--- start of Data excerpts ---

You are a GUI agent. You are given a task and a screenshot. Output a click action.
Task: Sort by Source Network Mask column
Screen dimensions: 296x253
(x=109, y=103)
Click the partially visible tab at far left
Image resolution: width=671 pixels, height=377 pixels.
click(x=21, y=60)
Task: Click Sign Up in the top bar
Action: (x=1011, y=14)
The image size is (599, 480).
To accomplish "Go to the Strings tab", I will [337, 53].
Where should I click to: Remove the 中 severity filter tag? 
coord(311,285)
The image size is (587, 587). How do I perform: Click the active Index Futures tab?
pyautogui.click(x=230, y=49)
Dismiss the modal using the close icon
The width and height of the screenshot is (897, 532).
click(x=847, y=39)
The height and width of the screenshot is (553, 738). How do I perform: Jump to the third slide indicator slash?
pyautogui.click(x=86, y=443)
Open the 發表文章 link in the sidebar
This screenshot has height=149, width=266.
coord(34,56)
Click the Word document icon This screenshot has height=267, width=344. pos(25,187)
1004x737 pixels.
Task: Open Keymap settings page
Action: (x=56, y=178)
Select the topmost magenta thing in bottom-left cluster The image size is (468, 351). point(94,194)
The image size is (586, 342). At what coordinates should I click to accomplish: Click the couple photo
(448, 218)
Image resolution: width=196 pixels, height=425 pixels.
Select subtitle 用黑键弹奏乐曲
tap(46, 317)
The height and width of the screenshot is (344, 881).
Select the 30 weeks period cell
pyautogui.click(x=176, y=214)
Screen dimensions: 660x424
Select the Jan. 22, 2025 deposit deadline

--- end of Data excerpts ---

=== Task description ===
Switch each "The image size is" in the rows above to "The screenshot size is" and reproduce all the rows with nothing else altered.

=== Task solution ===
You are a GUI agent. You are given a task and a screenshot. Output a click action.
Task: Sort by Source Network Mask column
Screen dimensions: 296x253
(x=109, y=103)
Click the partially visible tab at far left
Image resolution: width=671 pixels, height=377 pixels.
click(x=21, y=60)
Task: Click Sign Up in the top bar
Action: (x=1011, y=14)
The screenshot size is (599, 480).
To accomplish "Go to the Strings tab", I will [337, 53].
Where should I click to: Remove the 中 severity filter tag? 
coord(311,285)
The screenshot size is (587, 587). How do I perform: Click the active Index Futures tab?
pyautogui.click(x=230, y=49)
Dismiss the modal using the close icon
The width and height of the screenshot is (897, 532).
click(x=847, y=39)
The height and width of the screenshot is (553, 738). How do I perform: Jump to the third slide indicator slash?
pyautogui.click(x=86, y=443)
Open the 發表文章 link in the sidebar
This screenshot has height=149, width=266.
coord(34,56)
Click the Word document icon This screenshot has height=267, width=344. pos(25,187)
1004x737 pixels.
Task: Open Keymap settings page
Action: (x=56, y=178)
Select the topmost magenta thing in bottom-left cluster The screenshot size is (468, 351). point(94,194)
The screenshot size is (586, 342). At what coordinates should I click to accomplish: Click the couple photo
(448, 218)
Image resolution: width=196 pixels, height=425 pixels.
Select subtitle 用黑键弹奏乐曲
tap(46, 317)
The height and width of the screenshot is (344, 881).
Select the 30 weeks period cell
pyautogui.click(x=176, y=214)
Screen dimensions: 660x424
Select the Jan. 22, 2025 deposit deadline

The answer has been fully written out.